Please turn everything in the listing below, from the line containing "is (708, 1320)." down to and including the line containing "center [38, 460].", into a numbered list, leaving out any blank lines.

[Available data — start]

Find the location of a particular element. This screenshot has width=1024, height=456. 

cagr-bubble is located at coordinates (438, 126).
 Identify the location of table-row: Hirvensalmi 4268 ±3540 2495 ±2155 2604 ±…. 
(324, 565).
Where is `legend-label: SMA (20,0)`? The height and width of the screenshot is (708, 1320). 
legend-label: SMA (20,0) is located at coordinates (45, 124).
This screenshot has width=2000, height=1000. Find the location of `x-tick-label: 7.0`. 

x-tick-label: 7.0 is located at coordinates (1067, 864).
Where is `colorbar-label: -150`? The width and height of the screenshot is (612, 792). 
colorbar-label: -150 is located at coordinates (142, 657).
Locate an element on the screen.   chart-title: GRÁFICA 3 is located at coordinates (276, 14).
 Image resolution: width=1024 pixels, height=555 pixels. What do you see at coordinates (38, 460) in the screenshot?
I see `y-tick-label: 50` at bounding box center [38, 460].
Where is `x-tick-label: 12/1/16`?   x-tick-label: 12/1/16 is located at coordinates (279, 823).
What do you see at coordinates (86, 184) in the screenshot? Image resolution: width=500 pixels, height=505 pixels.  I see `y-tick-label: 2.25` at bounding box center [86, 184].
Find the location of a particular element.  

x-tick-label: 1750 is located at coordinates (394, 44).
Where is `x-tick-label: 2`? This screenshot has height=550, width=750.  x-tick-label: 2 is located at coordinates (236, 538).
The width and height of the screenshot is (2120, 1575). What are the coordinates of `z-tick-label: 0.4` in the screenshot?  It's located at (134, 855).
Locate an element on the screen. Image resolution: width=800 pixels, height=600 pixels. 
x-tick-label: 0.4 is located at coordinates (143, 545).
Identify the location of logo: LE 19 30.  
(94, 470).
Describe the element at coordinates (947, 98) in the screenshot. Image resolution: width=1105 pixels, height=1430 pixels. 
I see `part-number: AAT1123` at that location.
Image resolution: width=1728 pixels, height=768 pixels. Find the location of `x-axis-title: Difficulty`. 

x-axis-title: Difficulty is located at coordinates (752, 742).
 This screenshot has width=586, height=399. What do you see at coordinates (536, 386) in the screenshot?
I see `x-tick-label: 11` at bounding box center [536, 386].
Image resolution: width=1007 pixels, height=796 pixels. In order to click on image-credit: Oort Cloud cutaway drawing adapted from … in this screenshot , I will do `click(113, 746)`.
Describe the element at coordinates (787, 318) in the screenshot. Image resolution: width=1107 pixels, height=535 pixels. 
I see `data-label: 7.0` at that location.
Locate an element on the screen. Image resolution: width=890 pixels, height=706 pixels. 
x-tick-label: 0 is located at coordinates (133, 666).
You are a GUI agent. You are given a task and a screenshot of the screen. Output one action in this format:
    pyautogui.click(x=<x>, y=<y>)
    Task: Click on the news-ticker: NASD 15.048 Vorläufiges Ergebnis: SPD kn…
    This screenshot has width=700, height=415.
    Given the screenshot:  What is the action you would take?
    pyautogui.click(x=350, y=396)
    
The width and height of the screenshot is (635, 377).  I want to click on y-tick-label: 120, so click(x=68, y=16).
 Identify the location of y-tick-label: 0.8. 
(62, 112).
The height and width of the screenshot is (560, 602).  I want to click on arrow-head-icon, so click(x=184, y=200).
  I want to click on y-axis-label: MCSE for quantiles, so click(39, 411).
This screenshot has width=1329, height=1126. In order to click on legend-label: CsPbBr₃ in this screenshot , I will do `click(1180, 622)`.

[Available data — finish]

* _Answer to this task_:
1. Where is `legend-label: SMA (20,0)`? The height and width of the screenshot is (708, 1320). 
2. legend-label: SMA (20,0) is located at coordinates (45, 124).
3. This screenshot has width=2000, height=1000. Find the location of `x-tick-label: 7.0`. 
4. x-tick-label: 7.0 is located at coordinates (1067, 864).
5. Where is `colorbar-label: -150`? The width and height of the screenshot is (612, 792). 
6. colorbar-label: -150 is located at coordinates (142, 657).
7. Locate an element on the screen.   chart-title: GRÁFICA 3 is located at coordinates (276, 14).
8.  Image resolution: width=1024 pixels, height=555 pixels. What do you see at coordinates (38, 460) in the screenshot?
9. I see `y-tick-label: 50` at bounding box center [38, 460].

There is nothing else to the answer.